Some consumer advice: do not sell your daughter for a bottle of 90-year-old port

Oh, and don’t bother reading George Meredith

Novelist and poet George Meredith . Cartoon by 'Max', Vanity Fair, 1896 [Photo by Edward Gooch/Edward Gooch/Getty Images] 
issue 24 May 2014

Port, or Hermitage? This does not refer to personal consumption. I was trying to remember Meredith’s Egoist, in which one of the principal characters seeks to coerce his daughter into marriage, in order to have unlimited access to his putative son-in-law’s ancient wines. That could give rise to an interesting moral speculation.

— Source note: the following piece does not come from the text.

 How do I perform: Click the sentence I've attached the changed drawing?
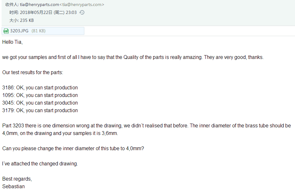pyautogui.click(x=40, y=163)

I raised the question in a club, one of the few surviving places in Britain where free speech is possible. There was a desire for further and better particulars: which wine were we talking about, and what about the daughter? Was she an easy-on-the-eye, generally obedient creature, a pleasure to have about the place, or…. Someone quoted Lord Tottering, from one of those splendid cartoons in Country Life. At a party, Tottering and a chum are confronted by a roomful of gyrating teenage females. His Lordship comes to a conclusion: ‘The number of daughters a chap has must be related to his wickedness in a previous existence.’

There was a cautious endorsement of trading daughters for wine, and the subject gave rise to merriment, which is more than Meredith does.